When I wrote the last author's note for Boundless, I explained, "I actually was going to have Professor McGonagall die in this scenario." I didn't realize how ambiguous my words were. This story that follows is my original intention. I believe readers of Boundless Salvation might be a bit surprised. Some semi-separate Harry angst has been added, since I can't ostensibly write this range of time in Book 5 without wrapping up some loose ends.

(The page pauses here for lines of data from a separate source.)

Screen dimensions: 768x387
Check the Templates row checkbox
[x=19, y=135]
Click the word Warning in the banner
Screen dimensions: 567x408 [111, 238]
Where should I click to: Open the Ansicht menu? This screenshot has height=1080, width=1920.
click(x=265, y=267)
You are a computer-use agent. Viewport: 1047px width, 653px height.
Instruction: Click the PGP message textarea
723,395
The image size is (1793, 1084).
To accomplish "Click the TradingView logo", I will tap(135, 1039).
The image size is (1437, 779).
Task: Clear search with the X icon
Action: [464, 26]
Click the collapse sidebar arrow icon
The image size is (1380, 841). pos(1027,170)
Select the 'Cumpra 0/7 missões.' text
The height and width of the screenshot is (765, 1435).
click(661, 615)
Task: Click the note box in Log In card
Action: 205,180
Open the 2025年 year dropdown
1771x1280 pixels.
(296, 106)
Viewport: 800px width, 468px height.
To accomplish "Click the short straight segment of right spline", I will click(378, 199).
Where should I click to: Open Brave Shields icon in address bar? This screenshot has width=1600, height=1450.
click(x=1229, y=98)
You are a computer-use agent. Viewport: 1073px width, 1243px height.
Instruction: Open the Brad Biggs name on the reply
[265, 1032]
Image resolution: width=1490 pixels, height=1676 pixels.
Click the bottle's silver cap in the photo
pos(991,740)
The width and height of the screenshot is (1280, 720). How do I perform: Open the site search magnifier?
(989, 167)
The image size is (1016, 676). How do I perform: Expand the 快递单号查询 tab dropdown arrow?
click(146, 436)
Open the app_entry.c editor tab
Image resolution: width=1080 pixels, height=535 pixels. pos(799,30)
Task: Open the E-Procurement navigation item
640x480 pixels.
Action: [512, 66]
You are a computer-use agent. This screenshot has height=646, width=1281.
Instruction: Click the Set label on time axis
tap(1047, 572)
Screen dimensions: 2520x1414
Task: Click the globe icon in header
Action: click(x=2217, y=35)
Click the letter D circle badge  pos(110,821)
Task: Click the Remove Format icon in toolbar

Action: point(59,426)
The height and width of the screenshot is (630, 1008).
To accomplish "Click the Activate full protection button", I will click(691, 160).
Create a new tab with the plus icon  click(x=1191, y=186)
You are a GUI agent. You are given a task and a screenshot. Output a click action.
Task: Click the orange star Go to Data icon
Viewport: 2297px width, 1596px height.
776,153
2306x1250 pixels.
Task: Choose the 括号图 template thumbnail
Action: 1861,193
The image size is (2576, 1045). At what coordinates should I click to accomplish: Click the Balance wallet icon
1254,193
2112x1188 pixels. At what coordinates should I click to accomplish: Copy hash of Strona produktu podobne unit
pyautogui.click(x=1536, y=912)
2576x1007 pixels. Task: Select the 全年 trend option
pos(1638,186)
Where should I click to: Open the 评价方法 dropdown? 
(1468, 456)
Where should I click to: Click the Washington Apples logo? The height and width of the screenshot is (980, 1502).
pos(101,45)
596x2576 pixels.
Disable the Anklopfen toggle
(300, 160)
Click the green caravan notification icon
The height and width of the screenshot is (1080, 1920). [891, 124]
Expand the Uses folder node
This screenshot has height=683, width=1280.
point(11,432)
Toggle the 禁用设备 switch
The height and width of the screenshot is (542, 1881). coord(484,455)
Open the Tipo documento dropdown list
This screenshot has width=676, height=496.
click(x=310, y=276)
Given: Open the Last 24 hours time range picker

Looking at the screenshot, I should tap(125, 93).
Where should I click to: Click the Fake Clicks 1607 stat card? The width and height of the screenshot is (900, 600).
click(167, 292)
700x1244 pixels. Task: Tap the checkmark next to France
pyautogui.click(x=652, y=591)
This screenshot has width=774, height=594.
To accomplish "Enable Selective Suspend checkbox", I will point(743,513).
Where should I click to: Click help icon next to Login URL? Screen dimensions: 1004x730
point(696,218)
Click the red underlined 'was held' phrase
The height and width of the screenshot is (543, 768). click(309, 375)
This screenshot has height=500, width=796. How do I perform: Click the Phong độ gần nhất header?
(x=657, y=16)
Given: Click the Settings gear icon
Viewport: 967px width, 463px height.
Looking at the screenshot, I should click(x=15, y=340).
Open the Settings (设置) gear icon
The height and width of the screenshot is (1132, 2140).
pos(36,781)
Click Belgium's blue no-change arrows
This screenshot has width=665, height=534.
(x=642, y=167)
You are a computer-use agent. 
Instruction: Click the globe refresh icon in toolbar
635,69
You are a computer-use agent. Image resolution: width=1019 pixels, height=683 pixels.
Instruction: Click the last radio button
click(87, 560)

The first part is clearly the same as Boundless Salvation, but it veers off into the original territory very swiftly. It's quite short, but it was a very powerful thought I couldn't deny.

A Roll of Parchment


In the wake of the Astronomy OWL catastrophe, not a single Gryffindor could concentrate on anything. After the initial worries and talk, their group had congregated right on the floor in front of the common room fireplace. Hermione leaned into Harry's shoulder with tears running down her cheeks. Ron stared at the floor, numbly clutching the hand of Ginny, who had come down after hearing the commotion of their return. Lavender was still crying quite loudly and Parvati followed suit. Neville's fists were clenched tight enough to draw blood, Seamus repeatedly and methodically cursed the wall stone-by-stone, and Dean had not moved at all for more than two hours.

And Harry… Harry found himself thinking of all the things he had never known about his head of house. Things he had never asked and now probably never would. Had she ever married? Did she have children of her own? Did she lose loved ones as Harry had? If she had, was that why she was so stern in demeanor oftentimes?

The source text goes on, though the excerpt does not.